** Opening Dataset entries block **
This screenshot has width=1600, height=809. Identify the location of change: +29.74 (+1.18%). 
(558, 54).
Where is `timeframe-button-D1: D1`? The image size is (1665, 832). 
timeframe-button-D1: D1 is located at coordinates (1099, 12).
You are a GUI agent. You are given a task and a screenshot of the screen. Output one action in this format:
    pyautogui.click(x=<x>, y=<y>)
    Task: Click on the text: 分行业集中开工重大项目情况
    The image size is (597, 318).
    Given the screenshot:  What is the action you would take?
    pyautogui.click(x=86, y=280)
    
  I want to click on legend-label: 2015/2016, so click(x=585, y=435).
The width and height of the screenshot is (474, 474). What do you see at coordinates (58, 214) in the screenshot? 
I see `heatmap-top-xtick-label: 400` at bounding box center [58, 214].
** Closing Dataset entries block **
** Opening Dataset entries block **
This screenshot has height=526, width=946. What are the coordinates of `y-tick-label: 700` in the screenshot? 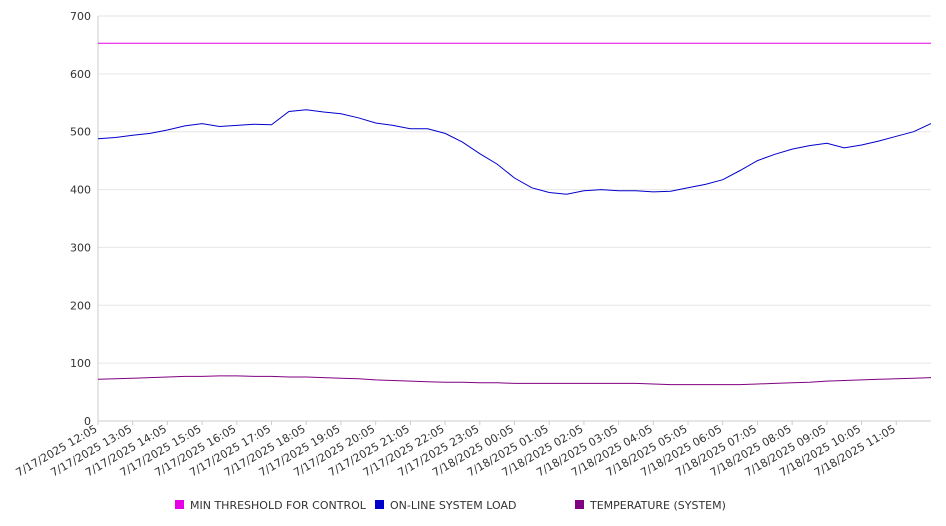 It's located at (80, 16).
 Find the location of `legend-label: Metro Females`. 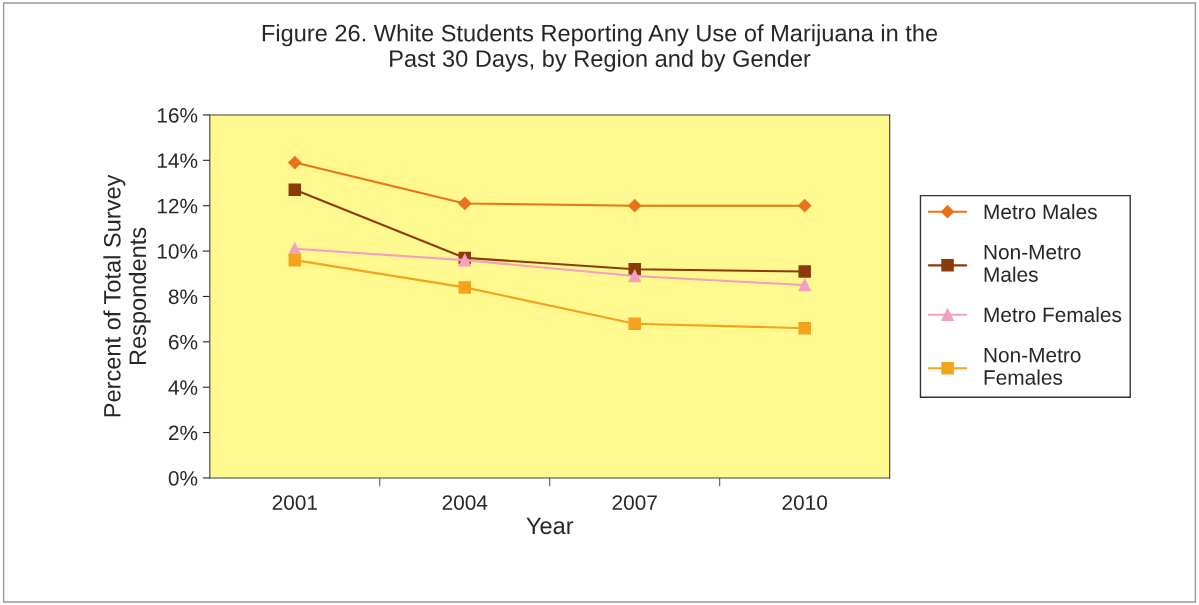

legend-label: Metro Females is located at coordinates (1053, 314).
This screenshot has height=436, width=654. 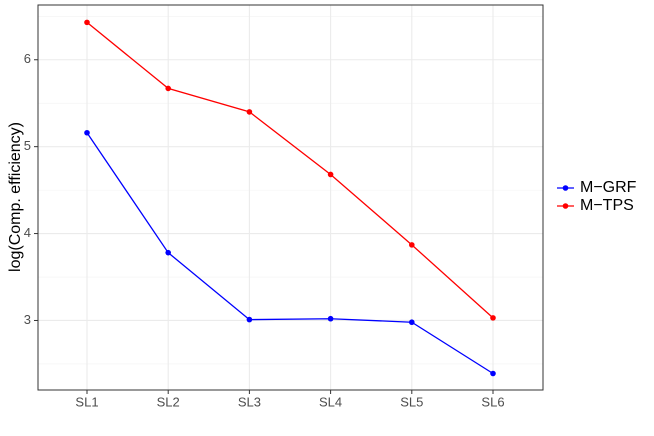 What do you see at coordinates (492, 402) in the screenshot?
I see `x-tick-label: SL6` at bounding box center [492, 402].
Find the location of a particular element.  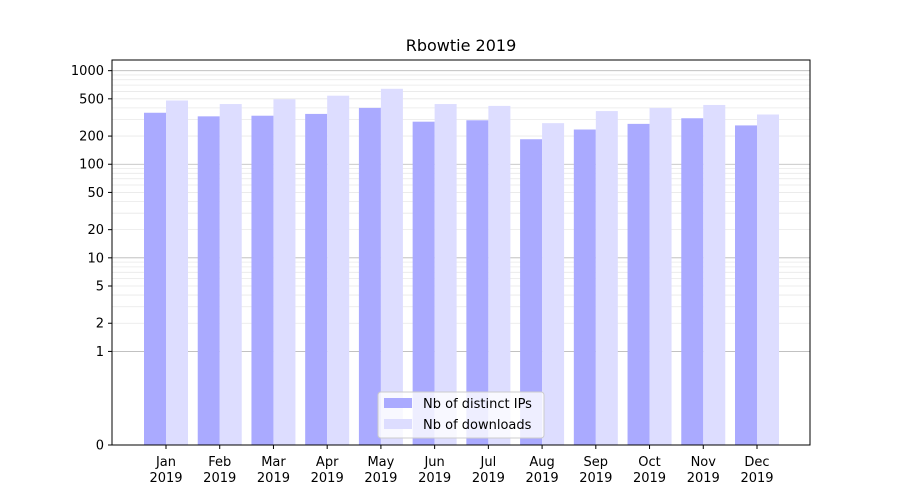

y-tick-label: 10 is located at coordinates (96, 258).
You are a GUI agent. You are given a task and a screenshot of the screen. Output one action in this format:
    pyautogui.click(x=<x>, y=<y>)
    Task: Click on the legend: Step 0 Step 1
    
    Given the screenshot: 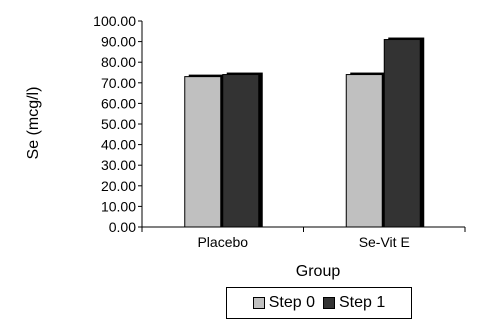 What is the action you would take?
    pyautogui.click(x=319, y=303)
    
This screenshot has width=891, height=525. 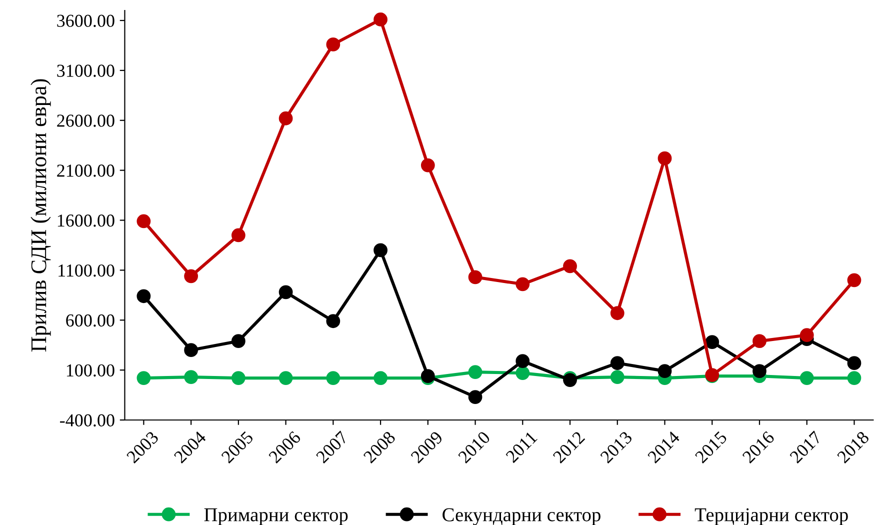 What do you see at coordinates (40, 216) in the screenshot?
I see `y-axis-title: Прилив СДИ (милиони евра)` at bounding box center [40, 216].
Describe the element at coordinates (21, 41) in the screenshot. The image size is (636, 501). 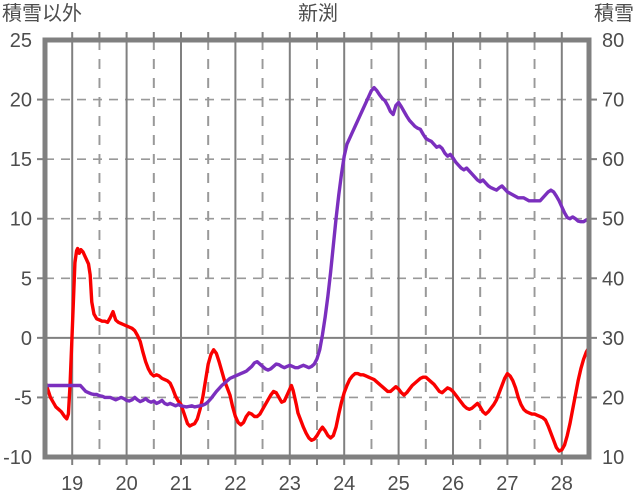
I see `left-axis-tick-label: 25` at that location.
** Closing Dataset entries block **
** Opening Dataset entries block **
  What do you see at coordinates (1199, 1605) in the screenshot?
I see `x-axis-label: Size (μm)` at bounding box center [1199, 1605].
** Closing Dataset entries block **
§ **Work request**: Copy out the listing from the line holding "This screenshot has width=1600, height=809." through the line holding "center [58, 214].", both included, with no changes.

§ **Answer space**:
This screenshot has width=1600, height=809. Identify the location of change: +29.74 (+1.18%). 
(558, 54).
Where is `timeframe-button-D1: D1`? The image size is (1665, 832). 
timeframe-button-D1: D1 is located at coordinates (1099, 12).
You are a GUI agent. You are given a task and a screenshot of the screen. Output one action in this format:
    pyautogui.click(x=<x>, y=<y>)
    Task: Click on the text: 分行业集中开工重大项目情况
    The image size is (597, 318).
    Given the screenshot:  What is the action you would take?
    pyautogui.click(x=86, y=280)
    
  I want to click on legend-label: 2015/2016, so click(x=585, y=435).
The width and height of the screenshot is (474, 474). What do you see at coordinates (58, 214) in the screenshot? 
I see `heatmap-top-xtick-label: 400` at bounding box center [58, 214].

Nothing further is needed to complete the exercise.